Prudemment, je passai sous les wagons et arrivai vers les tas de pommes

de terre qui avaient été déchargés. Un garde faisait les cent pas. Il me fallut

attendre qu'il parvienne à l'autre bout de ces tas. Rapidement,je soulevai un

sac qui pesait à peu près cinquante kilos, le mis sur mes épaules et quittai

la gare le plus vite possible. J'avais à peine atteint une des sombres rues

transversales que des civils m'arrêtèrent en me priant de bien vouloir leur

vendre mes pommes de terre. Je ne les écoutai pas, car je voulais d'abord

avoir une bonne petite provision et puis, pour moi qui en avais été si

longtemps privé, un tel sac de pommes de terre valait toutes les fortunes du

monde.

    A chaque pas, j'étais arrêté et importuné pour que je vende ma prise de

guerre. Finalement, le sac me parut trop lourd, et puis j'avais encore une

demi-heure de marche jusqu'à mon quartier. Je craignais aussi que des

officiers remarquent mon chargement, dans ces rues très éclairées. J'aurais

bien dû leur avouer l'origine de mes pommes de terre.

   J'étais absorbé par ces pensées quand je fus accosté de nouveau par une

jeune femme: «Dites, soldat, ne voudriez-vous pas me vendre vos pommes

de terre?" «Qu'est-ce que vous seriez prête à me payer ?» «Vingt roubles",

me répondit-elle. «Bon, lui dis-je, vous en aurez la moitié pour dix roubles."

Je dus accompagner la femme chez elle; c'était tout à côté. Elle habitait au

deuxième étage. A en juger par ses manières, ses vêtements et son installation,

cette dame paraissait être d'un bon milieu. Je vidai la moitié de mon sac

dans une caisse. Elle m'invita alors à prendre place sur le canapé et se mit

à préparer le thé.

En attendant que l'eau se mette à bouillir, elle s'assit à côté de moi, pressa

son genou contre le mien et me dit avec un clin d'oeil prometteur:« Mon mari  

                                     196

est au front. » Je compris alors comment elle voulait payer ses pommes de

terre, fis celui qui n'avait rien compris et dis: «Alors votre mari a la même

déveine que moi.
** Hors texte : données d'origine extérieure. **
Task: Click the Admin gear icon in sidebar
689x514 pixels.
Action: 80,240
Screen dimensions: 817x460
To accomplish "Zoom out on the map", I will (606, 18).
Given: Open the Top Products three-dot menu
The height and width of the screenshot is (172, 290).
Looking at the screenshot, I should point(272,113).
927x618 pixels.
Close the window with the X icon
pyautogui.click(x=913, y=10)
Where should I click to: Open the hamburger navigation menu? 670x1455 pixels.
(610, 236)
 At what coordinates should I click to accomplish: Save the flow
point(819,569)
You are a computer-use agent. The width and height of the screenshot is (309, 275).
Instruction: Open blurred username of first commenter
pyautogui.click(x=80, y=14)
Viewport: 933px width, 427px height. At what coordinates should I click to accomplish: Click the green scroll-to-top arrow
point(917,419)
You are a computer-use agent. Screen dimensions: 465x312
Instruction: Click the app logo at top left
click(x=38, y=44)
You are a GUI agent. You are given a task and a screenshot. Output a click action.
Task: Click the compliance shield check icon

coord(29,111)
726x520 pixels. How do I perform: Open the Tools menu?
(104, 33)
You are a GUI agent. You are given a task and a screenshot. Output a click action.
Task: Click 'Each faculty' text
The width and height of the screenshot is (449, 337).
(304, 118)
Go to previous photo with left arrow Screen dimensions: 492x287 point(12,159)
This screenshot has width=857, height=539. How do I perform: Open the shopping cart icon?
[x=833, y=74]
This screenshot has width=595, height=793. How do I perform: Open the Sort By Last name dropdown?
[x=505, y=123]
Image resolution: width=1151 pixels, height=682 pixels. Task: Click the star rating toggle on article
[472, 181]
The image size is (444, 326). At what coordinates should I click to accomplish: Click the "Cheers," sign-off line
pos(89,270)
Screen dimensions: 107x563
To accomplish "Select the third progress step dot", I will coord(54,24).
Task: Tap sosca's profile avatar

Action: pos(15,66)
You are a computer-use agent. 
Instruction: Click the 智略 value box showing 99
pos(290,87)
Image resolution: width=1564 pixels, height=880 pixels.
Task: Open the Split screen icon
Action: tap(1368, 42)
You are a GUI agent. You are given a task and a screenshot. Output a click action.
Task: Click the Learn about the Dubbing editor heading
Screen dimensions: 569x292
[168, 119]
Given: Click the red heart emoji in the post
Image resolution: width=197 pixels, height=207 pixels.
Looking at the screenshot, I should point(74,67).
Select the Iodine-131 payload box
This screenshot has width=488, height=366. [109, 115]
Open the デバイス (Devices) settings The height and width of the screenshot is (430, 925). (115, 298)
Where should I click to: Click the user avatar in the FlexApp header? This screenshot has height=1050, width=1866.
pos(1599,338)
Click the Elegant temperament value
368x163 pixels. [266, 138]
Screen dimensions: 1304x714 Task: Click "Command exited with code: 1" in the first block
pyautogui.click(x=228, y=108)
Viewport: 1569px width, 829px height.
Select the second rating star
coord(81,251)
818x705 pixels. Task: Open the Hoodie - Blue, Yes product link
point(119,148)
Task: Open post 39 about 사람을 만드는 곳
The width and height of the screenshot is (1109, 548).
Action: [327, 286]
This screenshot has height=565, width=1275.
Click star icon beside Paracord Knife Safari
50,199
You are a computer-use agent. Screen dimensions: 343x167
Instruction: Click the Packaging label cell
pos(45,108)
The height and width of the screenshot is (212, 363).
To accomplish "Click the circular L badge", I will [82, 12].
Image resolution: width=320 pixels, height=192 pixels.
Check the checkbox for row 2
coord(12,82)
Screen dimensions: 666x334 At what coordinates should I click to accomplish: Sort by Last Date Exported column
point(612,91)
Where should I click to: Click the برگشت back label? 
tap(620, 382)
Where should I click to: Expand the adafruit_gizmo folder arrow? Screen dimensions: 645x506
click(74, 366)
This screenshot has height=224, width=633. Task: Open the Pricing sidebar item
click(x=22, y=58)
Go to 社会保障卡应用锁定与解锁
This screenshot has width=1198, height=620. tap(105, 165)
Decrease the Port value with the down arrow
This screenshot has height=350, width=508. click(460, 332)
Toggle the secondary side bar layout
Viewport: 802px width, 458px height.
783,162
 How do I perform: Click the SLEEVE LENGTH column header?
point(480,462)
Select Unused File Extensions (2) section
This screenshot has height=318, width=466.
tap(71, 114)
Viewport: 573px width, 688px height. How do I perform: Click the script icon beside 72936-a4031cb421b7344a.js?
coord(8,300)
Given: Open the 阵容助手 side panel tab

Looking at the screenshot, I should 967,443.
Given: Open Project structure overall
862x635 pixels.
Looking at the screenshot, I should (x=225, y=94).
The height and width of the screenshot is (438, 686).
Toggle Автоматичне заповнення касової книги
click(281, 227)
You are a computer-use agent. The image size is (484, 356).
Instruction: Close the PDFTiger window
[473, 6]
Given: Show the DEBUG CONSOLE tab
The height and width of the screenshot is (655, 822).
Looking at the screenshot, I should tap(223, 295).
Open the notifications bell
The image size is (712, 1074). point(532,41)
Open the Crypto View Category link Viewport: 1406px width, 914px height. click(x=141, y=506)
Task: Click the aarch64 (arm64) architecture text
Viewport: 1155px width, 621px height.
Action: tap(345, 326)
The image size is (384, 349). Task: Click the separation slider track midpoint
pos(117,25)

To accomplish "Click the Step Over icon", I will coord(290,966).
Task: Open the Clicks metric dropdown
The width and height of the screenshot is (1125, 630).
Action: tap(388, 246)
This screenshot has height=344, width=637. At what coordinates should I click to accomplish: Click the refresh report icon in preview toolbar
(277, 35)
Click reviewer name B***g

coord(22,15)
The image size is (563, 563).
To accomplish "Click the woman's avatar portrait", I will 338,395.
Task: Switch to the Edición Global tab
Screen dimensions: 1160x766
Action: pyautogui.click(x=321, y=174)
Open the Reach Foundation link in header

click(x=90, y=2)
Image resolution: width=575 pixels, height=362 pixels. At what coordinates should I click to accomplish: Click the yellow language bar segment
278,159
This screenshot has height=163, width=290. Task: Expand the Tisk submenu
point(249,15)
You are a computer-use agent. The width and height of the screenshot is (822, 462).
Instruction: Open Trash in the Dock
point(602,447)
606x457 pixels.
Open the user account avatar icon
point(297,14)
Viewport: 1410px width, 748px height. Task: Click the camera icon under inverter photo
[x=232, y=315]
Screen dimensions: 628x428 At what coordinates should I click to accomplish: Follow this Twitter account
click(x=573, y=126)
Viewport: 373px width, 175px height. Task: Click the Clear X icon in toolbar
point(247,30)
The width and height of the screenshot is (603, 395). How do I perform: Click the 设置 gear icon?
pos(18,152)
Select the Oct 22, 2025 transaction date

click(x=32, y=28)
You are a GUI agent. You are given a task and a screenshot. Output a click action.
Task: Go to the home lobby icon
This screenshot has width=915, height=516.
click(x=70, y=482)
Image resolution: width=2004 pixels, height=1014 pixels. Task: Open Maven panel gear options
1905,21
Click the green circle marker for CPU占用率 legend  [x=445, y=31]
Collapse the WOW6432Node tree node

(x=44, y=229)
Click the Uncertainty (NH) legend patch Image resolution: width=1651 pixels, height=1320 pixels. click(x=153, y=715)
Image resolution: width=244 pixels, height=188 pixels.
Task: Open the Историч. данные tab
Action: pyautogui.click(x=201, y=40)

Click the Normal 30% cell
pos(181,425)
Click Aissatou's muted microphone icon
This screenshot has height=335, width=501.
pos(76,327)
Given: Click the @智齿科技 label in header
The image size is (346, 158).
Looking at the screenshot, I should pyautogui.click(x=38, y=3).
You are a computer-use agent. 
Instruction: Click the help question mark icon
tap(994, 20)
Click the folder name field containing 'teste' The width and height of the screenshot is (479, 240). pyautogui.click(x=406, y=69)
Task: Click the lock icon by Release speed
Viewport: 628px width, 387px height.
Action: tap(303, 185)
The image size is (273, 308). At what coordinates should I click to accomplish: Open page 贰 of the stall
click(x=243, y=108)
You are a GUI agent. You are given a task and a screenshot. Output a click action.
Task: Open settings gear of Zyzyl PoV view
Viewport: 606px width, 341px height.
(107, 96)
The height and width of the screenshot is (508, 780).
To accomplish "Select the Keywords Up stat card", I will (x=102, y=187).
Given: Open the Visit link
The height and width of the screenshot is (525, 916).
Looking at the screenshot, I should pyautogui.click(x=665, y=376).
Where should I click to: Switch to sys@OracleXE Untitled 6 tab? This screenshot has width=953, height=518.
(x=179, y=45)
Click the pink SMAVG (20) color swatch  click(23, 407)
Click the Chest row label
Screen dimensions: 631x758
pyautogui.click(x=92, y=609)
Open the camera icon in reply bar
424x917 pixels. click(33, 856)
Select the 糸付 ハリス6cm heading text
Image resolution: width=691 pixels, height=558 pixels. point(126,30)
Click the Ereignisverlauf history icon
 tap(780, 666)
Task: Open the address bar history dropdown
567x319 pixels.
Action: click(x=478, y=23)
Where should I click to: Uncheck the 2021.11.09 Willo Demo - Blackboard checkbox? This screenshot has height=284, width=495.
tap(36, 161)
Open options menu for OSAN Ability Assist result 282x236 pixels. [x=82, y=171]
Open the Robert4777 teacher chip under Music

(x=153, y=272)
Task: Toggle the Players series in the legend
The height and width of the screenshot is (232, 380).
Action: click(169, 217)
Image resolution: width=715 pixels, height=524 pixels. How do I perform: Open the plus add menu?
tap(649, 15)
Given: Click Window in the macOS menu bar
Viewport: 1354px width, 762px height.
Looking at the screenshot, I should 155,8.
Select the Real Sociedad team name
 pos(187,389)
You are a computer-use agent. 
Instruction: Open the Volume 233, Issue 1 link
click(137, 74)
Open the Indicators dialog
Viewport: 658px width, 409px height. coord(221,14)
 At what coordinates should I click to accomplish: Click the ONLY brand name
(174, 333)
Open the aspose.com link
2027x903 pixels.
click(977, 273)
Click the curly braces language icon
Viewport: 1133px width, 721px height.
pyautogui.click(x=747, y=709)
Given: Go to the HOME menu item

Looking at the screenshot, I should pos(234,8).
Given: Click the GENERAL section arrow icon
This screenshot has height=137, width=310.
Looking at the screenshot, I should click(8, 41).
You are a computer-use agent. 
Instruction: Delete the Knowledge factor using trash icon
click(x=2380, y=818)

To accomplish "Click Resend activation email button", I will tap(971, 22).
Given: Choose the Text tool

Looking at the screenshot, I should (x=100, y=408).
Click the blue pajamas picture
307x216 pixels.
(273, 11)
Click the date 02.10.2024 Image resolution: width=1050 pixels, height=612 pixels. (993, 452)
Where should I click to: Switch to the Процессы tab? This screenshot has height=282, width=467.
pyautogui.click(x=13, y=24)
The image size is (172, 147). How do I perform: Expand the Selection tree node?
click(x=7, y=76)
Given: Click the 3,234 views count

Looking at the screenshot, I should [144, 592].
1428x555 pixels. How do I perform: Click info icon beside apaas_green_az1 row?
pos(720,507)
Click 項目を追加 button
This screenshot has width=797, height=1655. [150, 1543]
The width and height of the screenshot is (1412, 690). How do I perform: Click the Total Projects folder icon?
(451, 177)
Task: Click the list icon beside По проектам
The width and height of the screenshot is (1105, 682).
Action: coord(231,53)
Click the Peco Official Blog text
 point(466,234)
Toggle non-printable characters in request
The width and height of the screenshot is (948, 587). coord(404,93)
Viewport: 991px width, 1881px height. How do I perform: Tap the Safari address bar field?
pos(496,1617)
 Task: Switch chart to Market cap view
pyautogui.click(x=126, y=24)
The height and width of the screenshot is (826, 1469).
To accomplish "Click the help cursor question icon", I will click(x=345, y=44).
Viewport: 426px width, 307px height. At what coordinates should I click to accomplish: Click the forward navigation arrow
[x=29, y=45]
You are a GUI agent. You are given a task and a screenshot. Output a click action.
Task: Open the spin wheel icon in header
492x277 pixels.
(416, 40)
Maintenant que la paix avec la Russie est proche, il

rentrera bientôt.» On s'entretint encore un moment et elle n'osa plus

revenir sur le premier sujet de conversation. Quand j'eus fini ma tasse de

thé, elle me dit, avant que je ne parte, que je pouvais lui apporter autant de

pommes de terre que je voulais et qu'elle donnerait vingt roubles par sac. Je

quittai la maison avec un demi-sac en moins et mes dix roubles.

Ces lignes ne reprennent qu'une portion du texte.